Exercise instructions: Among the entries that follow, how many lines contain the word "title"? Give the number alone.
##########
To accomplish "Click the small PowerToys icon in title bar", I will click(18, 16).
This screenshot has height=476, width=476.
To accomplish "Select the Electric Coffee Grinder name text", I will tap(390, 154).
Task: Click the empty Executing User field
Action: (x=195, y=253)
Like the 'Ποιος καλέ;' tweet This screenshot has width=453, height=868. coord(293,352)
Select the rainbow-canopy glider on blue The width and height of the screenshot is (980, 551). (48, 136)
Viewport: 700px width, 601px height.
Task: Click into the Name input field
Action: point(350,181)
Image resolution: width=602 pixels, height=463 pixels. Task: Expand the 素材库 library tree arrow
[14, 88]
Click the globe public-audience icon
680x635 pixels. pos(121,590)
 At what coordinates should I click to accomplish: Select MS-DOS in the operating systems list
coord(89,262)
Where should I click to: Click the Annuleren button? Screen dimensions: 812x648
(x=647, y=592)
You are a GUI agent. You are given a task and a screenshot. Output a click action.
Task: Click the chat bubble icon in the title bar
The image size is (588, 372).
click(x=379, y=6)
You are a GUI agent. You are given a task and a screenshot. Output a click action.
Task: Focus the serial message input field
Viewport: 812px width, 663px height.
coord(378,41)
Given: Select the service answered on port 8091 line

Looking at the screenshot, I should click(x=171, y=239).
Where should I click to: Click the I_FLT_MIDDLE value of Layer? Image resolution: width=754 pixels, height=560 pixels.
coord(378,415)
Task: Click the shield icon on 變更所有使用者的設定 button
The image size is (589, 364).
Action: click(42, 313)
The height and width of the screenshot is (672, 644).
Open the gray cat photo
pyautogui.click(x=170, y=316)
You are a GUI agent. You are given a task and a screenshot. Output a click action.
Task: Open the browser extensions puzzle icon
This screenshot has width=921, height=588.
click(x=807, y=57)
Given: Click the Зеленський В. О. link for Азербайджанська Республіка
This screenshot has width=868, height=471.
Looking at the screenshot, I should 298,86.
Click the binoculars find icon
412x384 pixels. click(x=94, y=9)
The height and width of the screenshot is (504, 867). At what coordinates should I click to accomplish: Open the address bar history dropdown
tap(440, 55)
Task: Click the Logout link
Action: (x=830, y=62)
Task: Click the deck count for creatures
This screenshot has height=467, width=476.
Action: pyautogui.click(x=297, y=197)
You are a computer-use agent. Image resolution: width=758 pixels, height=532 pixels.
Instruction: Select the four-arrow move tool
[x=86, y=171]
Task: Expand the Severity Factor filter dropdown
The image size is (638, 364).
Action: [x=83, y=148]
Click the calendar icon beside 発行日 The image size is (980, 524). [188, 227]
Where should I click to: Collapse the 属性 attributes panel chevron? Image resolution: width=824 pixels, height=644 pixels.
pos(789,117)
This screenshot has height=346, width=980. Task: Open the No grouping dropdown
##########
Exercise solution: 2